I bought it at Sally's.  It was 70 for the kit: included the smaller wax warmer, a tin of wax, muslin strips, spatulas (3 sizes), neck ring (to keep wax off the warmer) and sample bottles of some lotions, etc.

The only thing you really need it the warmer, the strips, the wax, and the applicators...but I signed up for a Sally member card and got 10.00 off, so it worked out to be about the same as buying it separately.

FYI--I have had the box in my closet for a week and I've been kicking myself for spending so much money on something and telling myself I should take it back.  After using it--I KNOW I got my money's worth!!  I keep feeling my upper lip--sooo smoooth!!  No tweezing!  Yahoo!

You can also find the kit online.  They have microwave formula, but I didn't want to have to run back and forth to heat up the wax.


----------



## glamdoll (Feb 19, 2007)

is it also safe for the eyebrows?
yeah I have the sallys card as well i got those microwavable ones.. and THEY SUCK! it hurts and only takes out about 2 - 3 hairs if ur lucky, u have to go back n reheat it .. its such a BIG mess everywhere! Really I rather get the one ur talkin about if its really good.. 
but also if its safe for like the brows and stuff cus I have 2 sisters and I do their eyebrows too!

whats the name of it?

thanks!!!


----------



## poocatgrrl (Feb 19, 2007)

The wax is Creme wax for sensitive skin and it says it is safe for all body parts.  They have several different types, but this is the one that came with the kit and it works (for me, at least).

The kit is the Gigi mini pro kit.  I love it (in case you didn't notice already!).  ;-)

Here is the same kit (or a very very similar one).  HTH! 
http://www.sallybeauty.com/shop/4320/448508


----------



## glamdoll (Feb 19, 2007)

oh ok thank u!!
yeah Im allergic to something in creme waxing stuff such  as nair..
it makes my skin burn and have alot of red bumps!
but thank you for this information.. im defenetly gonna go check it out!


----------



## poocatgrrl (Feb 19, 2007)

Yea--I think it is very different from the Nair creme.  This stuff is actually a wax but it has conditioners in it (or something).

Go take a look and see what you think!  Maybe it will be right for you, too?


----------



## tadzio79 (Feb 19, 2007)

Thanks for posting about this!
I've been looking at the Gigi wax products, and since I haven't waxed before, I was really hesitant about purchasing it, but sounds like it's a winner!

you can get them at amazon too:
http://www.amazon.com/s/ref=sr_pg_1/...%3AGigi&page=1

I've been thinking about purchasing this one:
http://www.amazon.com/gp/product/B00...TK7PT  6D0TGWS


----------



## poocatgrrl (Feb 19, 2007)

I think the kit is similar to what they use in my salon.  The warmer looks the same and the instruction book with the kit is geared towards professionals (it has a Gigi decal to put in your window--but I don't think I will go that far! heehee).

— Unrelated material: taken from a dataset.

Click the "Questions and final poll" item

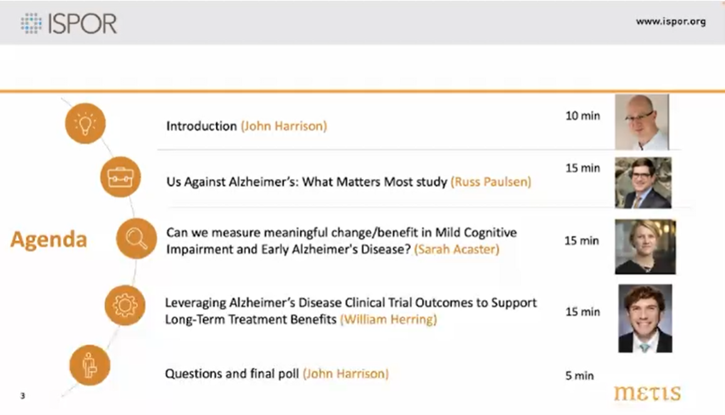276,374
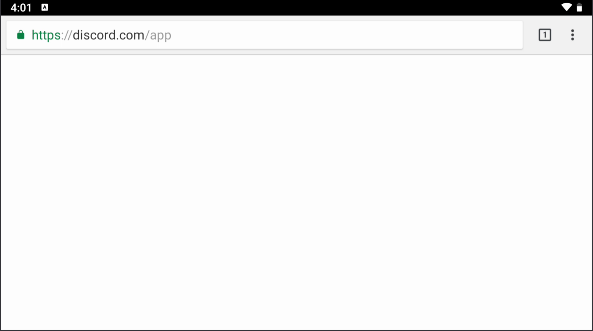
Task: Click the gray /app path in URL
Action: point(158,35)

Anyway, glad my story was a bit useful!  Me and my smooth upper lip are going to bed now!  Night all.  

ETA: that is a GREAT!! price on that second link you posted--and that looks exactly like my kit!  Hmmm...wish I would've seen that a week ago.  Oh well--no regrets!


----------



## joojifish (Feb 25, 2007)

Ooh, I might have to try this waxing kit.  I've only used cool wax strips so far and don't love them.  I usually have to rip over and over and over...


----------



## ShoesSunSand (Feb 27, 2007)

I just recommended this in the other waxing thread, but once your gigi wax runs out, i'd recommend wax-cellence wax refills.  you can use them in the same warmer, etc.  i used gigi before i used wax-cellence (same as bliss poetic wax), and while gigi is great, wax-cellence is amazing!  it seems to do a better job on shorter hairs than gigi, and it hurts so much less when you pull it off.


----------



## MiCHiE (Mar 26, 2007)

Satin Smooth Creme Wax & Tea Tree Wax are also great. I use this these. They're good for all hair types, and can be used everywhere.

And, another waxing tip:

Apply baby powder to reduce moisture prior to waxing.

Apply the muslin or non-woven strip over the wax and _pat_ don't rub it. Then pull, in the opposite direction of hair growth.


----------